● **EXERCISE GOAL**: Output all of the records again, exactly as written.

(Saved data entries)
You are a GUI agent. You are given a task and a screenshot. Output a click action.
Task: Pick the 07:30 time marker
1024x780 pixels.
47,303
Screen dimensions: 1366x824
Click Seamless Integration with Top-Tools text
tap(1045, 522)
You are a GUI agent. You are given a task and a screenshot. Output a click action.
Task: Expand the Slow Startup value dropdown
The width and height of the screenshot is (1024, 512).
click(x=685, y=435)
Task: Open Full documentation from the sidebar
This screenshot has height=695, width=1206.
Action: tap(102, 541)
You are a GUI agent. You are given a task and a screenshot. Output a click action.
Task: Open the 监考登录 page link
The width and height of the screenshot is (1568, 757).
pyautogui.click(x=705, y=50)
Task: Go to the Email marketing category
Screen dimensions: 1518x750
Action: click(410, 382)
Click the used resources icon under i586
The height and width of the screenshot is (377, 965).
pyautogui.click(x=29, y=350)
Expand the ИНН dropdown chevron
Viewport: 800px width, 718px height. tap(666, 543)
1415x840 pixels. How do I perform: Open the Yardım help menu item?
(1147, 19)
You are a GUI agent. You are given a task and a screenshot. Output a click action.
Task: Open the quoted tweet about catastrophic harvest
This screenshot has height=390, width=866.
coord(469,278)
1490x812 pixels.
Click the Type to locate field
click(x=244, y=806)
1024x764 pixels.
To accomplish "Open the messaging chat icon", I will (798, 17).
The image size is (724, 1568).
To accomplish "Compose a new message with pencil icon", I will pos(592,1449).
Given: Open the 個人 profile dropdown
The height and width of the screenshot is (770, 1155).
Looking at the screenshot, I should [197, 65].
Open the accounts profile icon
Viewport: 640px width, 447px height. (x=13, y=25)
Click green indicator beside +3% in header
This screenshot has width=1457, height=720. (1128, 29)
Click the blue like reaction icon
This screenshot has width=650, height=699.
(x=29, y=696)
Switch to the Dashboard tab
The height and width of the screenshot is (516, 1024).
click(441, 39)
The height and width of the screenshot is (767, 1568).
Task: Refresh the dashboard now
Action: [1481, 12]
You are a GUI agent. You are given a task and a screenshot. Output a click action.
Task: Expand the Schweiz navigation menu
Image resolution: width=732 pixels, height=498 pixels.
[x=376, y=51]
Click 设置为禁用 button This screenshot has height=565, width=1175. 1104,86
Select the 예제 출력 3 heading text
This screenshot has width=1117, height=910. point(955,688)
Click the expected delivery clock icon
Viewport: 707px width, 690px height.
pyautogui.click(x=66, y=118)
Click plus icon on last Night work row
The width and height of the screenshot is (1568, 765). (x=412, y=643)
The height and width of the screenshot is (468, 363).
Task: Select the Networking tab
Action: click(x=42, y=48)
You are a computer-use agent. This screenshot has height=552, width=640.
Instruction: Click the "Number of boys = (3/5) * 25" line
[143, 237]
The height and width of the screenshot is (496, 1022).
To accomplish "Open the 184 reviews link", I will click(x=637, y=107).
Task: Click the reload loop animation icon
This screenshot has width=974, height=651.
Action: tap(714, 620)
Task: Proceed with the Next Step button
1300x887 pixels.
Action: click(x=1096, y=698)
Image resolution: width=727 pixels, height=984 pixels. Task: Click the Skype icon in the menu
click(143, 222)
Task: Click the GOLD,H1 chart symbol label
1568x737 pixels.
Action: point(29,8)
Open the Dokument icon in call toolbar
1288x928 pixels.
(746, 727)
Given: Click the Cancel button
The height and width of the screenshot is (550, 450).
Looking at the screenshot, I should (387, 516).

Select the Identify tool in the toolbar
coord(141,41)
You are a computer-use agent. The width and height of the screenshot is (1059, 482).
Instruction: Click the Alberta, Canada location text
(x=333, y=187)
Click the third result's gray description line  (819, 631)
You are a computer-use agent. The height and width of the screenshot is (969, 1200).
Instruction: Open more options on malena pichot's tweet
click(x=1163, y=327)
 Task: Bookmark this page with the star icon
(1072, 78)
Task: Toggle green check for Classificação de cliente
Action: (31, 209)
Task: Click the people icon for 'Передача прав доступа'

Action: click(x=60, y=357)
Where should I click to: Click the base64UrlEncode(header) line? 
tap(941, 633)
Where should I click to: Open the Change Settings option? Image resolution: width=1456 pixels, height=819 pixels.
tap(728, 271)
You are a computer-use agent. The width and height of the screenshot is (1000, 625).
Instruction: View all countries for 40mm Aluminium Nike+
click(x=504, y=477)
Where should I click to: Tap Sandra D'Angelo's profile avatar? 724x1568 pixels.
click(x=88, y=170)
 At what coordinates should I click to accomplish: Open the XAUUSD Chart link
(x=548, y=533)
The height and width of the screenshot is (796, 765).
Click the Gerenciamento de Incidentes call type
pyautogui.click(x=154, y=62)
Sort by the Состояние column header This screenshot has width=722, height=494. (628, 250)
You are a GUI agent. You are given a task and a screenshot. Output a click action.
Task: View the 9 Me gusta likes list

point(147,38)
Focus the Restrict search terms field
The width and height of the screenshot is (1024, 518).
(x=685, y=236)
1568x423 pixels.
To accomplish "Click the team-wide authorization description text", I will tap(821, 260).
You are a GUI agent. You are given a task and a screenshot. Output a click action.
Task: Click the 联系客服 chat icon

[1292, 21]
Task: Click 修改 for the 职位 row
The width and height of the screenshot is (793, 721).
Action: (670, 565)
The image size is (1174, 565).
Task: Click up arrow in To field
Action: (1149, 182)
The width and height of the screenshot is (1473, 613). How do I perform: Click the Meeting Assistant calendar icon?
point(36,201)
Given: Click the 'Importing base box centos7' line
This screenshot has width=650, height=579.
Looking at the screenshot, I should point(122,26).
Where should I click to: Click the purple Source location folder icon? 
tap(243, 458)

● **SOLUTION FOR THIS TASK**:
You are a GUI agent. You are given a task and a screenshot. Output a click action.
Task: Pick the 07:30 time marker
1024x780 pixels.
47,303
Screen dimensions: 1366x824
Click Seamless Integration with Top-Tools text
tap(1045, 522)
You are a GUI agent. You are given a task and a screenshot. Output a click action.
Task: Expand the Slow Startup value dropdown
The width and height of the screenshot is (1024, 512).
click(x=685, y=435)
Task: Open Full documentation from the sidebar
This screenshot has height=695, width=1206.
Action: tap(102, 541)
You are a GUI agent. You are given a task and a screenshot. Output a click action.
Task: Open the 监考登录 page link
The width and height of the screenshot is (1568, 757).
pyautogui.click(x=705, y=50)
Task: Go to the Email marketing category
Screen dimensions: 1518x750
Action: click(410, 382)
Click the used resources icon under i586
The height and width of the screenshot is (377, 965).
pyautogui.click(x=29, y=350)
Expand the ИНН dropdown chevron
Viewport: 800px width, 718px height. tap(666, 543)
1415x840 pixels. How do I perform: Open the Yardım help menu item?
(1147, 19)
You are a GUI agent. You are given a task and a screenshot. Output a click action.
Task: Open the quoted tweet about catastrophic harvest
This screenshot has height=390, width=866.
coord(469,278)
1490x812 pixels.
Click the Type to locate field
click(x=244, y=806)
1024x764 pixels.
To accomplish "Open the messaging chat icon", I will (798, 17).
The image size is (724, 1568).
To accomplish "Compose a new message with pencil icon", I will pos(592,1449).
Given: Open the 個人 profile dropdown
The height and width of the screenshot is (770, 1155).
Looking at the screenshot, I should [197, 65].
Open the accounts profile icon
Viewport: 640px width, 447px height. (x=13, y=25)
Click green indicator beside +3% in header
This screenshot has width=1457, height=720. (1128, 29)
Click the blue like reaction icon
This screenshot has width=650, height=699.
(x=29, y=696)
Switch to the Dashboard tab
The height and width of the screenshot is (516, 1024).
click(441, 39)
The height and width of the screenshot is (767, 1568).
Task: Refresh the dashboard now
Action: [1481, 12]
You are a GUI agent. You are given a task and a screenshot. Output a click action.
Task: Expand the Schweiz navigation menu
Image resolution: width=732 pixels, height=498 pixels.
[x=376, y=51]
Click 设置为禁用 button This screenshot has height=565, width=1175. 1104,86
Select the 예제 출력 3 heading text
This screenshot has width=1117, height=910. point(955,688)
Click the expected delivery clock icon
Viewport: 707px width, 690px height.
pyautogui.click(x=66, y=118)
Click plus icon on last Night work row
The width and height of the screenshot is (1568, 765). (x=412, y=643)
The height and width of the screenshot is (468, 363).
Task: Select the Networking tab
Action: click(x=42, y=48)
You are a computer-use agent. This screenshot has height=552, width=640.
Instruction: Click the "Number of boys = (3/5) * 25" line
[143, 237]
The height and width of the screenshot is (496, 1022).
To accomplish "Open the 184 reviews link", I will click(x=637, y=107).
Task: Click the reload loop animation icon
This screenshot has width=974, height=651.
Action: tap(714, 620)
Task: Proceed with the Next Step button
1300x887 pixels.
Action: click(x=1096, y=698)
Image resolution: width=727 pixels, height=984 pixels. Task: Click the Skype icon in the menu
click(143, 222)
Task: Click the GOLD,H1 chart symbol label
1568x737 pixels.
Action: point(29,8)
Open the Dokument icon in call toolbar
1288x928 pixels.
(746, 727)
Given: Click the Cancel button
The height and width of the screenshot is (550, 450).
Looking at the screenshot, I should (387, 516).

Select the Identify tool in the toolbar
coord(141,41)
You are a computer-use agent. The width and height of the screenshot is (1059, 482).
Instruction: Click the Alberta, Canada location text
(x=333, y=187)
Click the third result's gray description line  (819, 631)
You are a computer-use agent. The height and width of the screenshot is (969, 1200).
Instruction: Open more options on malena pichot's tweet
click(x=1163, y=327)
 Task: Bookmark this page with the star icon
(1072, 78)
Task: Toggle green check for Classificação de cliente
Action: (31, 209)
Task: Click the people icon for 'Передача прав доступа'

Action: click(x=60, y=357)
Where should I click to: Click the base64UrlEncode(header) line? 
tap(941, 633)
Where should I click to: Open the Change Settings option? Image resolution: width=1456 pixels, height=819 pixels.
tap(728, 271)
You are a computer-use agent. The width and height of the screenshot is (1000, 625).
Instruction: View all countries for 40mm Aluminium Nike+
click(x=504, y=477)
Where should I click to: Tap Sandra D'Angelo's profile avatar? 724x1568 pixels.
click(x=88, y=170)
 At what coordinates should I click to accomplish: Open the XAUUSD Chart link
(x=548, y=533)
The height and width of the screenshot is (796, 765).
Click the Gerenciamento de Incidentes call type
pyautogui.click(x=154, y=62)
Sort by the Состояние column header This screenshot has width=722, height=494. (628, 250)
You are a GUI agent. You are given a task and a screenshot. Output a click action.
Task: View the 9 Me gusta likes list

point(147,38)
Focus the Restrict search terms field
The width and height of the screenshot is (1024, 518).
(x=685, y=236)
1568x423 pixels.
To accomplish "Click the team-wide authorization description text", I will tap(821, 260).
You are a GUI agent. You are given a task and a screenshot. Output a click action.
Task: Click the 联系客服 chat icon

[1292, 21]
Task: Click 修改 for the 职位 row
The width and height of the screenshot is (793, 721).
Action: (670, 565)
The image size is (1174, 565).
Task: Click up arrow in To field
Action: (1149, 182)
The width and height of the screenshot is (1473, 613). How do I perform: Click the Meeting Assistant calendar icon?
point(36,201)
Given: Click the 'Importing base box centos7' line
This screenshot has width=650, height=579.
Looking at the screenshot, I should point(122,26).
Where should I click to: Click the purple Source location folder icon? 
tap(243, 458)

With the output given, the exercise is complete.